* Your objective
Could the entries below be retyped exactly and in full?

*** Opening Provided entries ***

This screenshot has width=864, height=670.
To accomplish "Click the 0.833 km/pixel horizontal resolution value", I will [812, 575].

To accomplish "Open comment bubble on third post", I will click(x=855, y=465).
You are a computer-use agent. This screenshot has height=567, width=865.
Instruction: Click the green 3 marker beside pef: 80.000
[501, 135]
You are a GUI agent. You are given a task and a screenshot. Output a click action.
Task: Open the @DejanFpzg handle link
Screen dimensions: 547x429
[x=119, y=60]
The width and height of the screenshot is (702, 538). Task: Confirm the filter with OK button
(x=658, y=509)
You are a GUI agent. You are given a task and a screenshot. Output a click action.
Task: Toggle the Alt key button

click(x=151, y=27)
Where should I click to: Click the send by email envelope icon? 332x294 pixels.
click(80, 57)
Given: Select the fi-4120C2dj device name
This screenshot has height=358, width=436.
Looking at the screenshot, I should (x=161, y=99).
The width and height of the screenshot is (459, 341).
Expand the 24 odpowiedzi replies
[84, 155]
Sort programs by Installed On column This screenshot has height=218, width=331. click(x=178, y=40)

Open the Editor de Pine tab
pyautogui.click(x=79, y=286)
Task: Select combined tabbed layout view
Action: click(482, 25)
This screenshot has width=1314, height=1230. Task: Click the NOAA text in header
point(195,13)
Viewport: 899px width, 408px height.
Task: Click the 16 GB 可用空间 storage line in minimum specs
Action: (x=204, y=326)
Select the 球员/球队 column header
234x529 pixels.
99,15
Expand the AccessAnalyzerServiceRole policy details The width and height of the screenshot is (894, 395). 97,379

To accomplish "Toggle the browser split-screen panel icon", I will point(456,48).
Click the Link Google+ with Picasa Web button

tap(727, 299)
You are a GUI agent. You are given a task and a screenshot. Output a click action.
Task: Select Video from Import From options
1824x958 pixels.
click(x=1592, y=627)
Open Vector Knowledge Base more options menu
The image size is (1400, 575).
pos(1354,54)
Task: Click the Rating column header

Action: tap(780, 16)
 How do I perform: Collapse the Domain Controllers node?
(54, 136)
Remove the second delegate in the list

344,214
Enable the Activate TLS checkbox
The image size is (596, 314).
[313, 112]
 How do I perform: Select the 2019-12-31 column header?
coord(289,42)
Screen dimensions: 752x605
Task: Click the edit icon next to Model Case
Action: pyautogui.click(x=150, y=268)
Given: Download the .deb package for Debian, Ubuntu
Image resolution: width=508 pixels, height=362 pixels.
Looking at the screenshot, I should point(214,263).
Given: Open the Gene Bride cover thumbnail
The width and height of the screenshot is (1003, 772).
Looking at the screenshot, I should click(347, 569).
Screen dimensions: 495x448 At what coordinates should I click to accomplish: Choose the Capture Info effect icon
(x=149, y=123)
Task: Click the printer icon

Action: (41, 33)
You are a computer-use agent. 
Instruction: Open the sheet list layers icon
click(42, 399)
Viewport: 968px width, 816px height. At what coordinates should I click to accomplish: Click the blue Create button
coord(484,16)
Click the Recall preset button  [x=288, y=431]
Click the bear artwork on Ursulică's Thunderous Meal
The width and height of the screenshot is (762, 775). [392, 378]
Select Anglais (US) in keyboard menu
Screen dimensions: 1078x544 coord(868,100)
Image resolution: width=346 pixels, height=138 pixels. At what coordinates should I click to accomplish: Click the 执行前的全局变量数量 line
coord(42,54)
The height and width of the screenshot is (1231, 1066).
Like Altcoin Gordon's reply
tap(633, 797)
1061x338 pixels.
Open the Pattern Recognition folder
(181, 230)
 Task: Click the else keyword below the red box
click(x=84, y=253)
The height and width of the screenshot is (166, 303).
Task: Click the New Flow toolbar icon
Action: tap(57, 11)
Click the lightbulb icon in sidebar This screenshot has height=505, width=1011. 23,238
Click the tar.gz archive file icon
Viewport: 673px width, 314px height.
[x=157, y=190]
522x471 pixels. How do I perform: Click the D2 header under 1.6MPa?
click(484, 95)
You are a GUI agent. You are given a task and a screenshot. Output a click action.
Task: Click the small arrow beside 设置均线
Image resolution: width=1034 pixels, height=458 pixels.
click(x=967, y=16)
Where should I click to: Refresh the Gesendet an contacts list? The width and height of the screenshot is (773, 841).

*** Closing Provided entries ***

* Exercise output
This screenshot has width=864, height=670.
To accomplish "Click the 0.833 km/pixel horizontal resolution value", I will [812, 575].

To accomplish "Open comment bubble on third post", I will click(x=855, y=465).
You are a computer-use agent. This screenshot has height=567, width=865.
Instruction: Click the green 3 marker beside pef: 80.000
[501, 135]
You are a GUI agent. You are given a task and a screenshot. Output a click action.
Task: Open the @DejanFpzg handle link
Screen dimensions: 547x429
[x=119, y=60]
The width and height of the screenshot is (702, 538). Task: Confirm the filter with OK button
(x=658, y=509)
You are a GUI agent. You are given a task and a screenshot. Output a click action.
Task: Toggle the Alt key button

click(x=151, y=27)
Where should I click to: Click the send by email envelope icon? 332x294 pixels.
click(80, 57)
Given: Select the fi-4120C2dj device name
This screenshot has height=358, width=436.
Looking at the screenshot, I should (x=161, y=99).
The width and height of the screenshot is (459, 341).
Expand the 24 odpowiedzi replies
[84, 155]
Sort programs by Installed On column This screenshot has height=218, width=331. click(x=178, y=40)

Open the Editor de Pine tab
pyautogui.click(x=79, y=286)
Task: Select combined tabbed layout view
Action: click(482, 25)
This screenshot has width=1314, height=1230. Task: Click the NOAA text in header
point(195,13)
Viewport: 899px width, 408px height.
Task: Click the 16 GB 可用空间 storage line in minimum specs
Action: (x=204, y=326)
Select the 球员/球队 column header
234x529 pixels.
99,15
Expand the AccessAnalyzerServiceRole policy details The width and height of the screenshot is (894, 395). 97,379

To accomplish "Toggle the browser split-screen panel icon", I will point(456,48).
Click the Link Google+ with Picasa Web button

tap(727, 299)
You are a GUI agent. You are given a task and a screenshot. Output a click action.
Task: Select Video from Import From options
1824x958 pixels.
click(x=1592, y=627)
Open Vector Knowledge Base more options menu
The image size is (1400, 575).
pos(1354,54)
Task: Click the Rating column header

Action: tap(780, 16)
 How do I perform: Collapse the Domain Controllers node?
(54, 136)
Remove the second delegate in the list

344,214
Enable the Activate TLS checkbox
The image size is (596, 314).
[313, 112]
 How do I perform: Select the 2019-12-31 column header?
coord(289,42)
Screen dimensions: 752x605
Task: Click the edit icon next to Model Case
Action: pyautogui.click(x=150, y=268)
Given: Download the .deb package for Debian, Ubuntu
Image resolution: width=508 pixels, height=362 pixels.
Looking at the screenshot, I should point(214,263).
Given: Open the Gene Bride cover thumbnail
The width and height of the screenshot is (1003, 772).
Looking at the screenshot, I should click(347, 569).
Screen dimensions: 495x448 At what coordinates should I click to accomplish: Choose the Capture Info effect icon
(x=149, y=123)
Task: Click the printer icon

Action: (41, 33)
You are a computer-use agent. 
Instruction: Open the sheet list layers icon
click(42, 399)
Viewport: 968px width, 816px height. At what coordinates should I click to accomplish: Click the blue Create button
coord(484,16)
Click the Recall preset button  [x=288, y=431]
Click the bear artwork on Ursulică's Thunderous Meal
The width and height of the screenshot is (762, 775). [392, 378]
Select Anglais (US) in keyboard menu
Screen dimensions: 1078x544 coord(868,100)
Image resolution: width=346 pixels, height=138 pixels. At what coordinates should I click to accomplish: Click the 执行前的全局变量数量 line
coord(42,54)
The height and width of the screenshot is (1231, 1066).
Like Altcoin Gordon's reply
tap(633, 797)
1061x338 pixels.
Open the Pattern Recognition folder
(181, 230)
 Task: Click the else keyword below the red box
click(x=84, y=253)
The height and width of the screenshot is (166, 303).
Task: Click the New Flow toolbar icon
Action: tap(57, 11)
Click the lightbulb icon in sidebar This screenshot has height=505, width=1011. 23,238
Click the tar.gz archive file icon
Viewport: 673px width, 314px height.
[x=157, y=190]
522x471 pixels. How do I perform: Click the D2 header under 1.6MPa?
click(484, 95)
You are a GUI agent. You are given a task and a screenshot. Output a click action.
Task: Click the small arrow beside 设置均线
Image resolution: width=1034 pixels, height=458 pixels.
click(x=967, y=16)
Where should I click to: Refresh the Gesendet an contacts list? The width and height of the screenshot is (773, 841).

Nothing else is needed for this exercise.